# [Problem details]
Go through the listing beneath this task and return every line that carries the string "Click".

# [Information]

━━━━━━━━━━

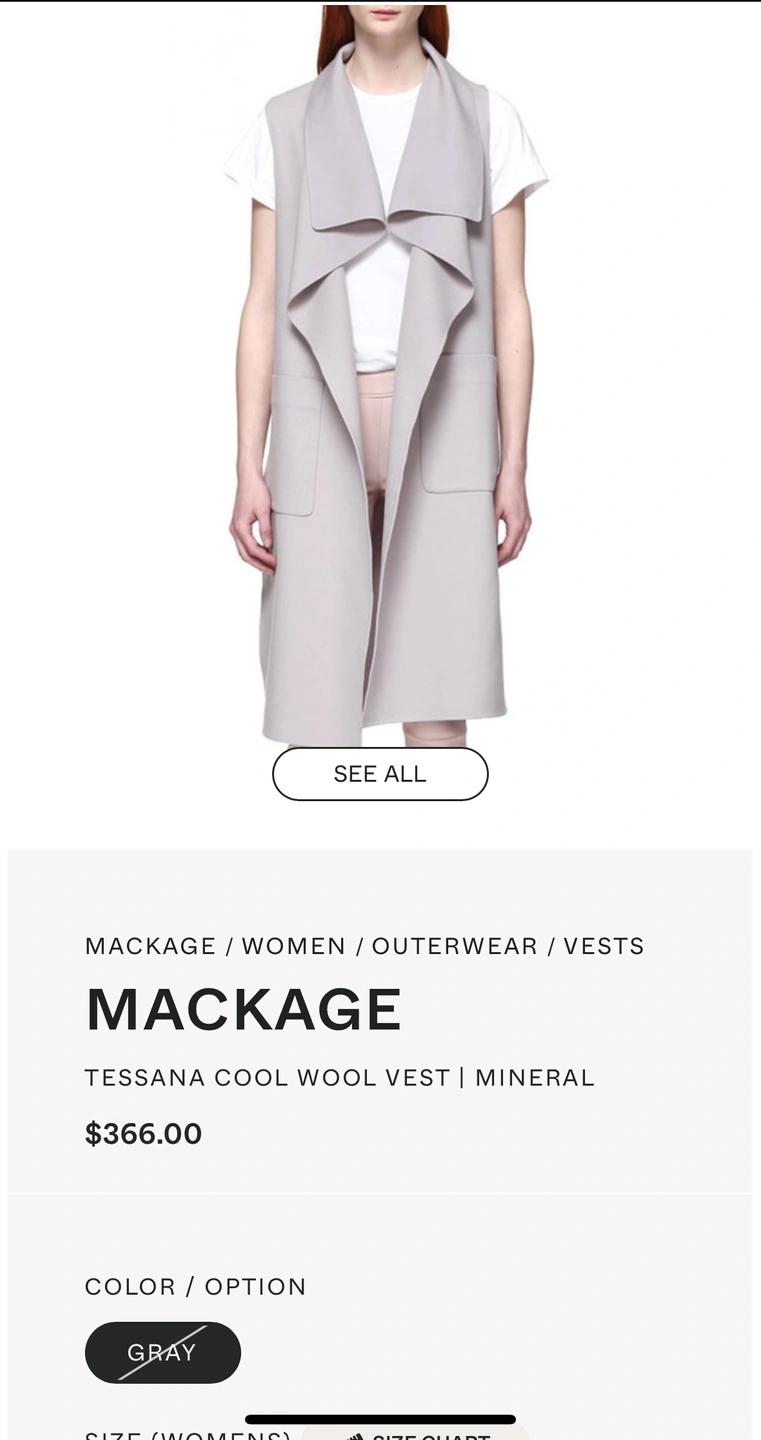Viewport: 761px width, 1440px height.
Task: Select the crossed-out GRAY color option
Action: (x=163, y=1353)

━━━━━━━━━━

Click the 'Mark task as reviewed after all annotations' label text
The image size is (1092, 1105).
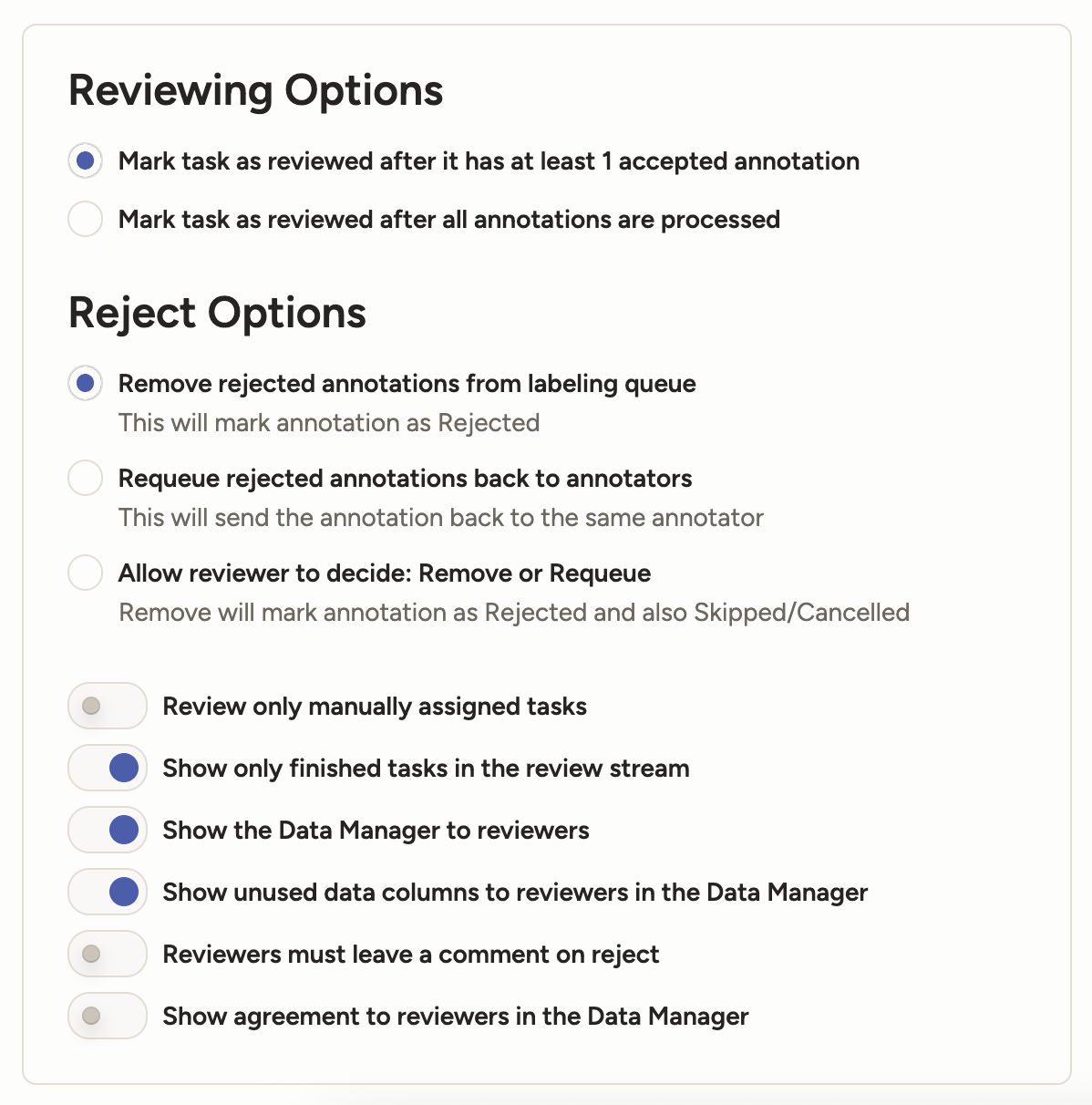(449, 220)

━━━━━━━━━━

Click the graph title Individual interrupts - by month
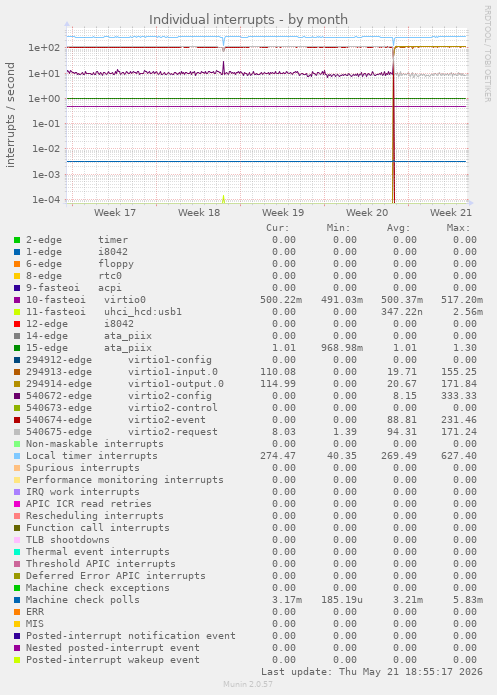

━━━━━━━━━━

# [Response below]
Click the 'Mark task as reviewed after all annotations' label text
Click the graph title Individual interrupts - by month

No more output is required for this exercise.